Using Omnia 1.2, you can provision and monitor hardware devices such as servers, storage devices, network switches, and InfiniBand switches in an HPC cluster. To enable Omnia to provision or configure the supported hardware devices, Omnia requires the following connections to be made available in your HPC cluster environment.
Through this management network, management DHCP assigns IP addresses to the devices in the HPC cluster.
Note: Cobbler web support has been discontinued from Omnia 1.2 onwards.
Depending on the pass-through switch configured in your HPC environment, the number of racks will be limited based on the number of ports available on the pass-through switch. To support additional racks, you can form an L1-L2 topology and configure a network of Passthrough Switches. A typical layout of an HPC cluster with a network of pass-through switches is as per the following illustration:
To provision the bare metal servers, download one of the following ISOs for deployment:
For DHCP configuration, you can provide a host mapping file. If the mapping file is not provided and the variable is left blank, a default mapping file will be created. The provided details must be in the format: MAC address, Hostname, IP address, Component_role. For example, 10:11:12:13,server1,100.96.20.66,compute
and 14:15:16:17,server2,100.96.22.199,manager
are valid entries.
Note:
- In the omnia/examples folder, a mapping_host_file.csv template is provided which can be used for DHCP configuration. The header in the template file must not be deleted before saving the file.
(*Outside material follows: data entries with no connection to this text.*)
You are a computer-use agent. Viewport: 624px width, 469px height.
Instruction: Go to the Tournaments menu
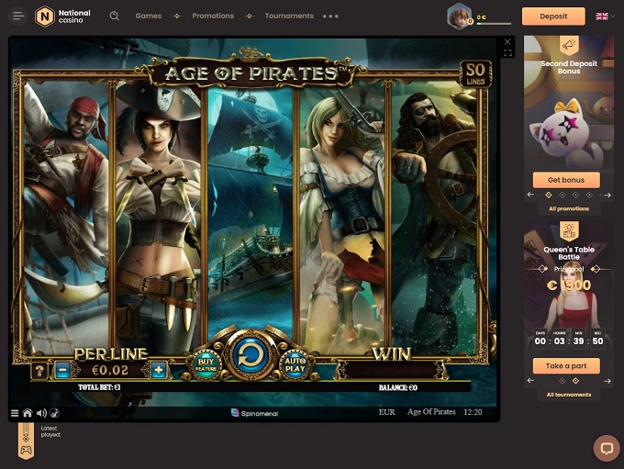(x=288, y=17)
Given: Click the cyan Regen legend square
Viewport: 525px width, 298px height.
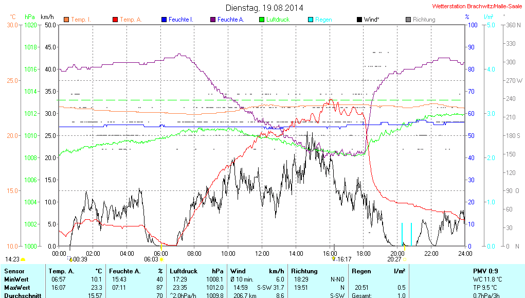Looking at the screenshot, I should (x=311, y=20).
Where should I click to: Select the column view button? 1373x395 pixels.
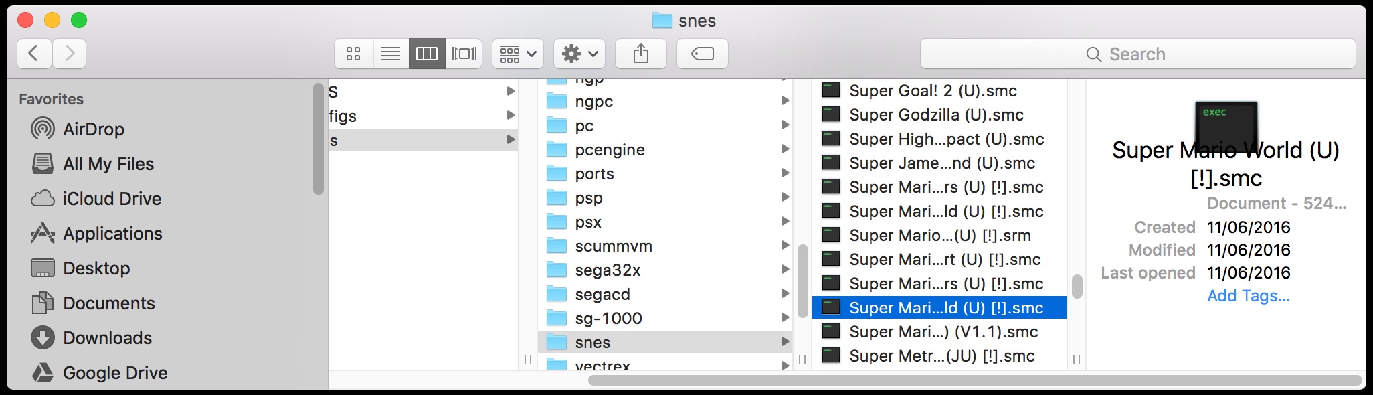point(427,54)

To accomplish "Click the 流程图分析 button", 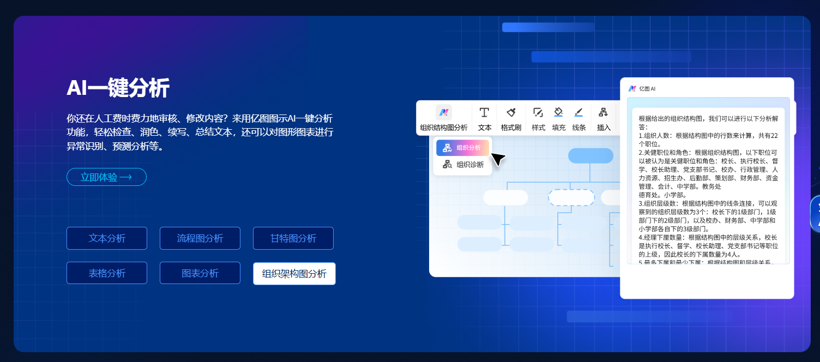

- The Hostname should not contain the following characters: , (comma), . (period) or _ (underscore). However, the domain name is allowed commas and periods.
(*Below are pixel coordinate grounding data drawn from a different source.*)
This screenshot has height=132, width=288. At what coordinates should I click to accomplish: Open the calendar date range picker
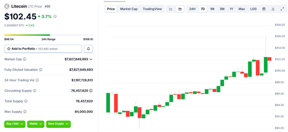tap(264, 9)
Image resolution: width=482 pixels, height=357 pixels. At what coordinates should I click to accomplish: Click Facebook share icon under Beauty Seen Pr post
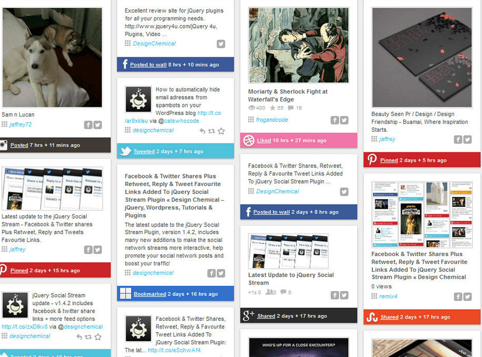click(x=458, y=139)
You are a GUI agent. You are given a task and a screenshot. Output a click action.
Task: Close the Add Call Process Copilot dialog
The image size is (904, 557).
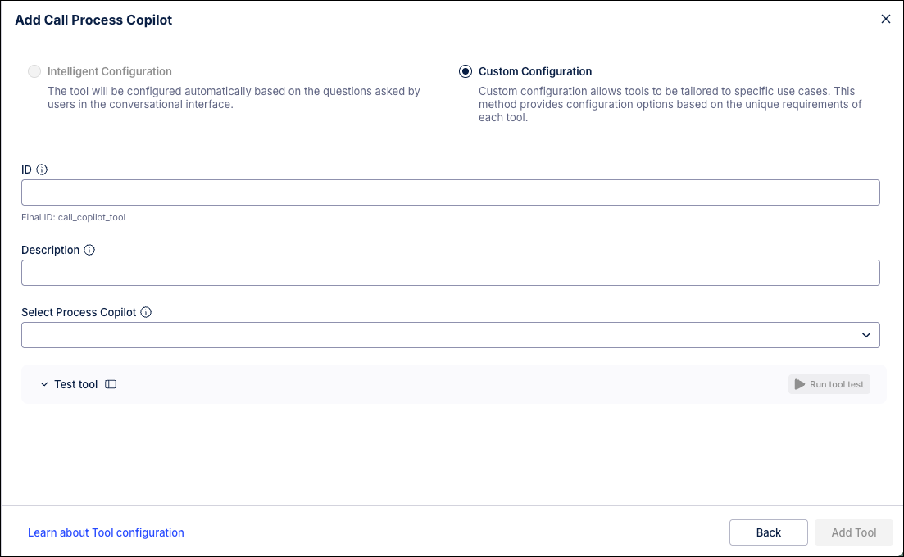[885, 19]
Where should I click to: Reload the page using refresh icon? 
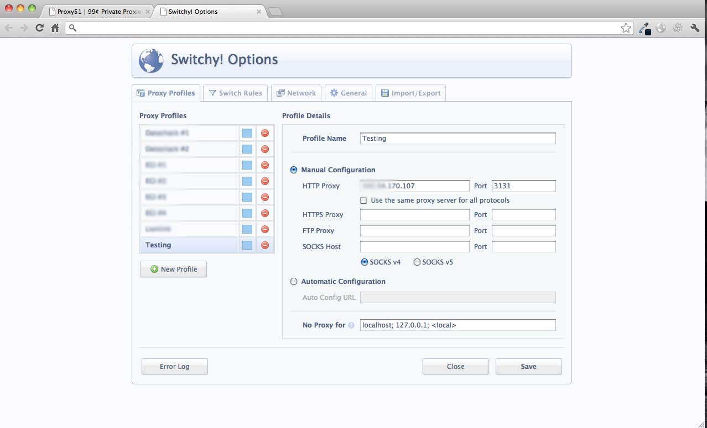[39, 28]
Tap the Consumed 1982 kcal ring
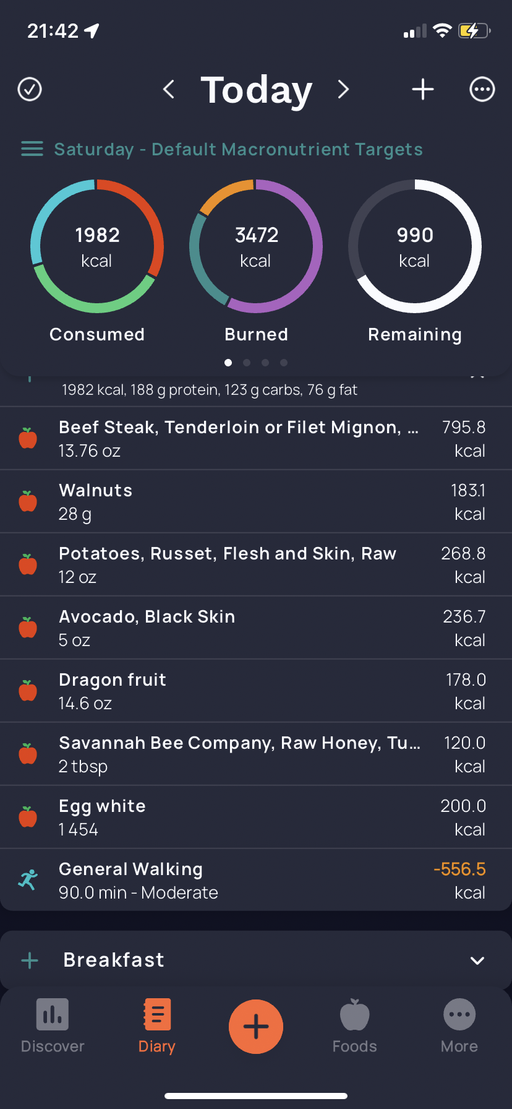 (x=97, y=246)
- The Hostname cannot start or end with a hyphen (-).
- No upper case characters are allowed in the hostname.
- The hostname cannot start with a number.
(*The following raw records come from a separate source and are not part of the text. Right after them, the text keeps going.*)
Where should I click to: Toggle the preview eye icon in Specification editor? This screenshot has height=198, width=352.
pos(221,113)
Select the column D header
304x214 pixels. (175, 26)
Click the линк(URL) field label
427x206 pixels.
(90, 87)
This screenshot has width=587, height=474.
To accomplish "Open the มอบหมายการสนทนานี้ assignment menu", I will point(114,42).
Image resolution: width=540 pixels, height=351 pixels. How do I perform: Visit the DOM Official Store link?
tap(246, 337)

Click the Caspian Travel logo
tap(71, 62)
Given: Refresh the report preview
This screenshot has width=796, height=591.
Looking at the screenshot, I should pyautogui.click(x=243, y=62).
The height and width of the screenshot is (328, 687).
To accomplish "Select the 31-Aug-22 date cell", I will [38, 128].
Connect one of the Ethernet cards on the management station connected to the HPC switch and the other Ethernet card must be connected to the internet network.
You must have root privileges to perform installations and configurations using the Omnia control plane.
On the management station, ensure that Python 3.6 and Ansible are installed (The following commands are compatible with all 3 OS's unless marked otherwise).
Run the following commands to install Python 3.6:
Leap OS | CentOS, Rocky |
---|---|
Verify the version of Python running:python3 --version If the version is below 3.6.13, use the below command: zypper install -y python3 |
dnf install epel-release -y dnf install python3 -y |
Run the following commands to install Ansible:
pip3.6 install --upgrade pip
python3.6 -m pip install ansible
After the installation is complete, run ansible --version
to verify if the installation is successful. In the output, ensure that the executable location path is present in the PATH variable by running echo $PATH
.
If executable location path is not present, update the path by running export PATH=$PATH:<executable location>\
.
For example,
ansible -- version
ansible 2.10.9
config file = None
configured module search path = ['/root/.ansible/plugins/modules', '/usr/share/ansible/plugins/modules']
ansible python module location = /usr/local/lib/python3.6/site-packages/ansible
executable location = /usr/local/bin/ansible
python version = 3.6.8 (default, Aug 24 2020, 17:57:11) [GCC 8.3.1 20191121 (Red Hat 8.3.1-5)]
The executable location is /usr/local/bin/ansible
. Update the path by running the following command:
export PATH=$PATH:/usr/local/bin
Note: To deploy Omnia, Python 3.6 provides bindings to system tools such as RPM, DNF, and SELinux. As versions greater than 3.6 do not provide these bindings to system tools, ensure that you install Python 3.6 with dnf.
Note: If SELinux is not disabled on the management station, disable it from/etc/sysconfig/selinux
and restart the management station. Note: If Ansible version 2.9 or later is installed, ensure it is uninstalled before installing a newer version of Ansible. Run the following commands to uninstall Ansible before upgrading to newer version.
pip uninstall ansible
pip uninstall ansible-base (if ansible 2.9 is installed)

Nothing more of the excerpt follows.